* **What to work on**: Pull out every line below that holds the word "Madrid".

(Collection entries)
---*---
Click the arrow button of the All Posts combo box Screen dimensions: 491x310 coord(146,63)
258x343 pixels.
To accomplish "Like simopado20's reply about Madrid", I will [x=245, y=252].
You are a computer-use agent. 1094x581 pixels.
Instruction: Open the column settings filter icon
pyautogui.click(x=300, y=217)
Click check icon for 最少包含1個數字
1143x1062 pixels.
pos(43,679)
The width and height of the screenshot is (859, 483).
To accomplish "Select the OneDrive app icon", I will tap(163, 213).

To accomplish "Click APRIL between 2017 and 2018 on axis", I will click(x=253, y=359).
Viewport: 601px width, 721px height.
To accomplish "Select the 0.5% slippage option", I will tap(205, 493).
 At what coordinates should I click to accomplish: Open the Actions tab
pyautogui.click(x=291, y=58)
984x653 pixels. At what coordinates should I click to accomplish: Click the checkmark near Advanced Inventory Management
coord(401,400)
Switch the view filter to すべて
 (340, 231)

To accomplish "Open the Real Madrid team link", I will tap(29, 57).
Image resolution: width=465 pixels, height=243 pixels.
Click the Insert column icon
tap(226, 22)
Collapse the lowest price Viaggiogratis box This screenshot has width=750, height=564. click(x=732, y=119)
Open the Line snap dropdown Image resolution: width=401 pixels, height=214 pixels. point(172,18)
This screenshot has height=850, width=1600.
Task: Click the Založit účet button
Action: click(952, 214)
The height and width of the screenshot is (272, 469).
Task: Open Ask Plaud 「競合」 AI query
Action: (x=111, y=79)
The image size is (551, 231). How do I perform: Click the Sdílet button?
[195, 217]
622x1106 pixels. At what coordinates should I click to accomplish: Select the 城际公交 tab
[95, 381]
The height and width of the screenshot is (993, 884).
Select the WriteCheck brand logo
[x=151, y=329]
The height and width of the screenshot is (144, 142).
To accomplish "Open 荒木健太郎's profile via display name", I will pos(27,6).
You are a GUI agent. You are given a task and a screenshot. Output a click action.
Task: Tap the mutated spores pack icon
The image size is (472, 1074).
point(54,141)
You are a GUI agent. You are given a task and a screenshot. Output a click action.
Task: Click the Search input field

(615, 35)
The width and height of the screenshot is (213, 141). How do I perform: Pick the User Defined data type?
---*---
* **Answer to this exercise**:
To accomplish "Like simopado20's reply about Madrid", I will [x=245, y=252].
To accomplish "Open the Real Madrid team link", I will tap(29, 57).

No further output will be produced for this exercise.